**Instructions to follow**
Which lines below include "computer"? Copy them all.

━━━ Recorded information ━━━

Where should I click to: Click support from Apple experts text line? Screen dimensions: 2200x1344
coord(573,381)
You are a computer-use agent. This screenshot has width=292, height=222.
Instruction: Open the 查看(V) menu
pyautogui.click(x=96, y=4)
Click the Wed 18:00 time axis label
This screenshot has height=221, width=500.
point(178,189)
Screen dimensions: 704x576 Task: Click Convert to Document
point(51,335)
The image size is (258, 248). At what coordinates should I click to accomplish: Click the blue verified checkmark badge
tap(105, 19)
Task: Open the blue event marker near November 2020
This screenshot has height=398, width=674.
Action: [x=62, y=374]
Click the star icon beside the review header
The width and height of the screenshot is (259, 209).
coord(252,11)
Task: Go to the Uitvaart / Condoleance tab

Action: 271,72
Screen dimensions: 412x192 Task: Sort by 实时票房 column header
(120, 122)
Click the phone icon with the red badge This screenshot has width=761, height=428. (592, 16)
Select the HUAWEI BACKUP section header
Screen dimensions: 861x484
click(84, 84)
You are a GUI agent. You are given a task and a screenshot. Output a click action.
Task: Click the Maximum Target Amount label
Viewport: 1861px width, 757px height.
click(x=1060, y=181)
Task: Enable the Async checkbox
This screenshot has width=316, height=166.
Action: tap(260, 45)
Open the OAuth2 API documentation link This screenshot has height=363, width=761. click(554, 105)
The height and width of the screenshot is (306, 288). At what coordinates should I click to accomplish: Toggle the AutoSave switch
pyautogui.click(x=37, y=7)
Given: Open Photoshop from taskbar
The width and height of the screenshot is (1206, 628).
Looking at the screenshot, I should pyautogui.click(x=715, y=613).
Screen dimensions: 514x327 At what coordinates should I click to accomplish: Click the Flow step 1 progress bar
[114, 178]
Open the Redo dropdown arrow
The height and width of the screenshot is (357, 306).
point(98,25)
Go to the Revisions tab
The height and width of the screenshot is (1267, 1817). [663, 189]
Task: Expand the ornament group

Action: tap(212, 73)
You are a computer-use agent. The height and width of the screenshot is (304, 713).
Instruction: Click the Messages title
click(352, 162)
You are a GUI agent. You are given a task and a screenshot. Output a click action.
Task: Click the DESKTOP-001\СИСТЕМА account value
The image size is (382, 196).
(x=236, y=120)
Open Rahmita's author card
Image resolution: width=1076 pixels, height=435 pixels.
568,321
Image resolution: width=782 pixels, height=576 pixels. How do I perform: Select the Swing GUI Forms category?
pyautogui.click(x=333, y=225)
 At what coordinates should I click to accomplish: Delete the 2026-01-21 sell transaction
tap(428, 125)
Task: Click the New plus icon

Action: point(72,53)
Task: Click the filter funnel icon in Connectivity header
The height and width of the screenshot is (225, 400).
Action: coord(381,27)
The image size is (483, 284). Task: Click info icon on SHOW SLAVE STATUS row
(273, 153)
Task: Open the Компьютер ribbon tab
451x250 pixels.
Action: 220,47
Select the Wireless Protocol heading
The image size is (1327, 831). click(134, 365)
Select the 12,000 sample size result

━━━

**Finished task**
You are a computer-use agent. This screenshot has width=292, height=222.
You are a computer-use agent. The height and width of the screenshot is (304, 713).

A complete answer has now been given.